Reportage au Sahara occidental, le pays qui n’existe (toujours) pas

Accueillis dans des conditions précaires sur le territoire algérien, des dizaines de milliers de réfugiés attendent toujours de pouvoir revenir sur le territoire du Sahara occidental qu'ils ont fui en 1975. (Photo : Thierry Nectoux)


Dans le désert du sud-ouest algérien, non loin des frontières avec le Maroc et la Mauritanie, des dizaines de milliers de réfugiés vivent dans des camps depuis bientôt cinquante ans. Exilés d'un territoire, le Sahara occidental, qu'ils considèrent comme le leur, ils attendaient, pacifiquement que l'ONU règle leur sort. Jusqu'à ce jour de novembre 2020 où la guerre a repris entre l'Armée populaire de libération sahraouie et le Maroc...

Le jeune homme stoppe sa 405 Peugeot dans un nuage de poussière devant la grille du ministère de la Culture. L’allure décidée, il ne s’embarrasse pas du protocole. « Je tente ma chance », déclare Abdelbari Mustafa avant de pénétrer sans autre formalité dans le bâtiment officiel. « Je vais demander une entrevue au ministre. »

Le ministre est là : entrevue accordée. « Dans quel autre pays, peut-on se promener avec autant de liberté et rencontrer un ministre sans rendez-vous ? », interroge Moussa Salma Larid nommé à la suite du dernier congrès du Front Polisario, début 2023. Vêtu d’un treillis de combat, le vétéran de la guerre de libération nationale considère la culture comme « une arme ». Une des armes par lesquelles son pays, la République arabe sahraouie démocratique (RASD), défend son droit d’exister depuis bientôt cinquante ans.

Repoussés dans le désert par la marche verte marocaine de 1975, de nombreux habitants du Sahara occidental vivent désormais en exil, dépendant de l'aide internationale. (Photo : Thierry Nectoux)

Pour l’instant, comme près de 180 000 de ses concitoyens, il vit en plein désert, dans un des six camps de réfugiés situés près de la ville de Tindouf dans le sud-ouest de l’Algérie. Des camps qui, à l’exception de Rabouni où nous l’avons rencontré, portent les noms de villes situées plus à l’Ouest dans les territoires annexés par le Maroc en 1975 : Layoun, Ausserd, Smara, Boujdour et Dakhla.

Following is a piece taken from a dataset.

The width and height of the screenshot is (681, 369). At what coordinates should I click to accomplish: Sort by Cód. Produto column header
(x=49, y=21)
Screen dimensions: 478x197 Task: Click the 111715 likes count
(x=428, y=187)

Rapprocher les jeunes du Sahel et du Maghreb

Confortablement installé dans le salon à l’occidentale qui jouxte son bureau, sous le portrait du président Brahim Ghali réélu un mois plus tôt pour un deuxième mandat, le ministre ne croit pas que la lutte armée amènera une solution. « Nous avons été en guerre contre le Maroc pendant seize ans, de 1975 à 1991, rappelle-t-il. Sans résultat positif. »

Depuis novembre 2020, les combats ont repris de part et d'autre du mur de sable érigé et militarisé par le Maroc à travers 2 500 kilomètres de désert. (Photo : Thierry Nectoux)

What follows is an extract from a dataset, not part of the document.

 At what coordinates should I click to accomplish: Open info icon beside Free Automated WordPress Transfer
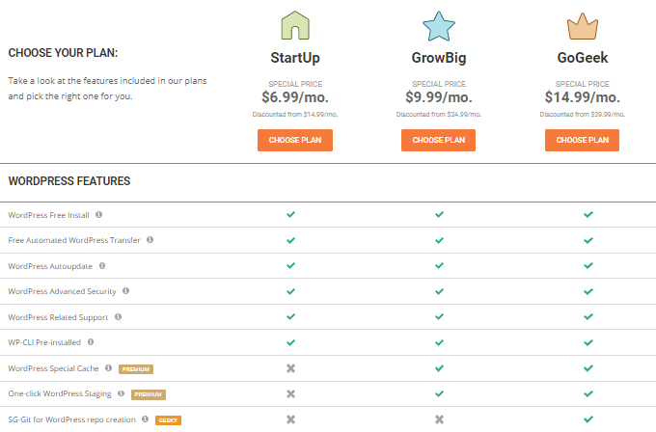150,240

Alors, même si les hostilités ont repris en novembre 2020 après trente ans de cessez-le-feu, le musicien et chanteur converti à la politique mise plutôt sur des moyens pacifiques pour faire face « à l’intransigeance » de Mohamed VI, roi du Maroc.

« Nous voulons organiser un grand échange culturel entre jeunes des pays du Sahel et du Maghreb », explique-t-il rappelant au passage que son ministère, comme toutes les institutions sahraouies, n’a aucun budget et ne peut engager que des actions financées par l’aide internationale.

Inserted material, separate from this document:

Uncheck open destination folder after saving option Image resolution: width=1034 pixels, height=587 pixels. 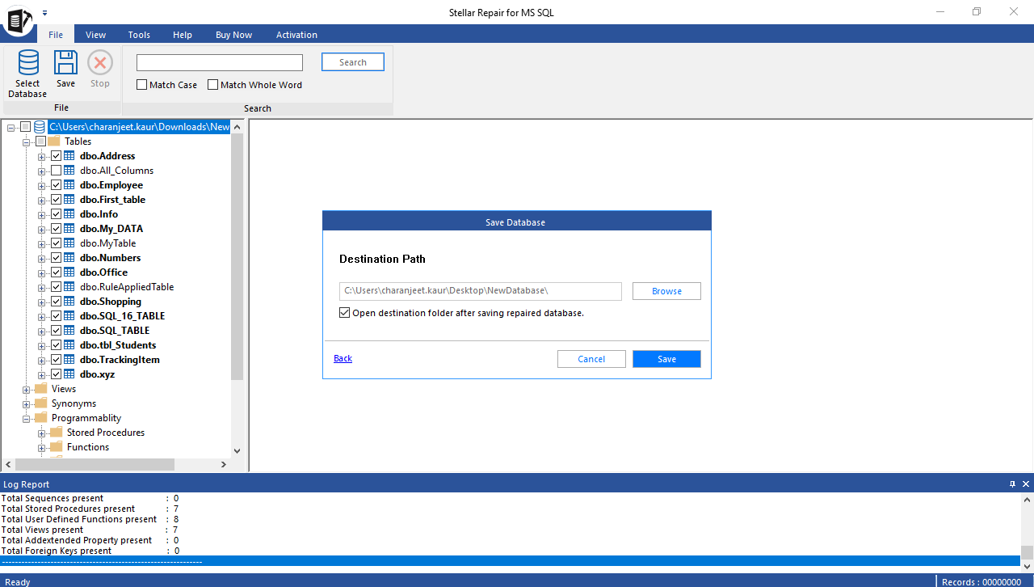click(x=345, y=313)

Premier étudiant sahraoui à Sciences Po

À cette rencontre, espère-t-il, pourraient participer des Sahraouis vivant dans « les territoires occupés » - que Rabat désigne comme ses « provinces du sud » ou Sahara marocain – ainsi que des jeunes Marocains.

« Car la situation n’est pas seulement insupportable pour les Sahraouis opprimés, ajoute-t-il. Elle brouille toutes les relations diplomatiques et économiques dans la région et au sein de l’Union africaine. »

Abdelbari Mustafa dans sa famille à Boujdour, sous la tente traditionnelle. (Photo : Thierry Nectoux)

Une analyse partagée par Abdelbari Mustafa. Le jeune homme fut, en 2020, le premier étudiant sahraoui à pousser les portes de Sciences Po, la prestigieuse école de sciences politiques à Paris. Son master obtenu, le réfugié né dans le camp de Boujdour veut maintenant entamer un doctorat. Sur quel thème ? « Je ne sais pas encore, sans doute quelque chose en lien avec la situation du Sahara occidental ou avec les droits de l’homme. »

Indispensable aide internationale

Reprenant sa voiture pour slalomer sur quelques centaines de mètres entre les grandes flaques d’eau boueuse laissées par les pluies violentes de la nuit, Abdelbari raconte que Rabouni a toujours été un de ces points d’eau sur lesquels les nomades peuvent compter. « Il y avait même un réservoir avec un robinet. D’où le nom de Rabouni. »

Quelques dromadaires rappellent aux réfugiés leur culture et leurs traditions de nomades. (Photo : Thierry Nectoux)

Aujourd’hui, la halte des chameliers est devenue une petite ville, siège des institutions et des services administratifs et techniques de la république en exil. C’est aussi le point d’ancrage local du Haut-commissariat des Nations unies aux réfugiés, l’UNHCR, qui assure, avec l’aide de la Croix-Rouge et du Programme alimentaire mondial, la subsistance des réfugiés.

Pour l’instant, alors que le soleil commence à réchauffer l’air frais matinal, le futur doctorant a rendez-vous avec un de ses pères et mentors, Omar Lahsen Abdeslam, président de l’Association des familles de prisonniers politiques et disparus sahraouis – Afapredesa en abrégé dans la langue castillane qui a bercé les Sahraouis sous la colonisation espagnole et reste, aujourd’hui encore, utilisée par nombre d’entre eux.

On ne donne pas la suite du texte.